Le non-respect par les écoles ou par le pouvoir organisateur de la législation relative à l’enseignement peut aussi entraîner, après une mise en demeure par le gouvernement, un retrait de 5 % des subventions de fonctionnement. Cette décision appartient au gouvernement.

En cas de mouvements sociaux ou d’absences du personnel, les directions d’école sont invitées à organiser les épreuves avec le personnel présent, dans la mesure du possible.

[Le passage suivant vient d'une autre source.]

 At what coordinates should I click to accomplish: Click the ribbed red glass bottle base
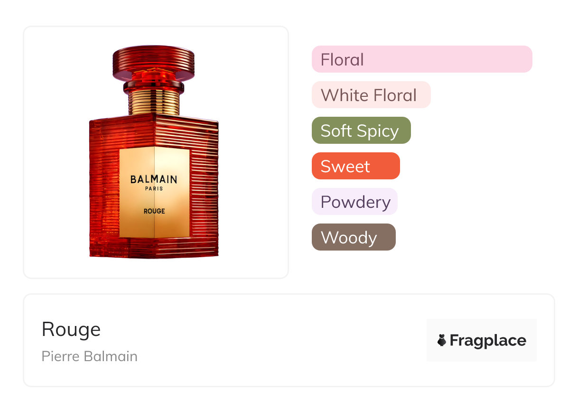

Les enseignants sont également soumis à une obligation stricte de confidentialité concernant le contenu des épreuves. Toute divulgation de questionnaires ou de réponses avant la tenue des examens peut entraîner des sanctions disciplinaires et être susceptible de tomber sous le coup de l’article 458 du Code pénal relatif au secret professionnel.

La transmission des résultats est également obligatoire

La communication des résultats des épreuves externes à l’administration est prévue par décret. Les enseignants et établissements ne peuvent pas s’en soustraire.

L’absence de transmission de certains résultats, ainsi que l’envoi de données incomplètes ou erronées, pourrait entraîner les mêmes conséquences disciplinaires que le refus d’organiser les épreuves.

Si, malgré ces dispositions, certains élèves ne peuvent pas passer une ou plusieurs épreuves, l’école peut délivrer le certificat concerné sur la base du dossier scolaire de l’élève.

Aucune obligation pour les examens internes

L’organisation des examens internes dans les établissements scolaires relève de la liberté pédagogique de chaque école ainsi que de chaque pouvoir organisateur. Plusieurs établissements ont déjà annoncé l’annulation de toutes les épreuves non certificatives de fin d’année.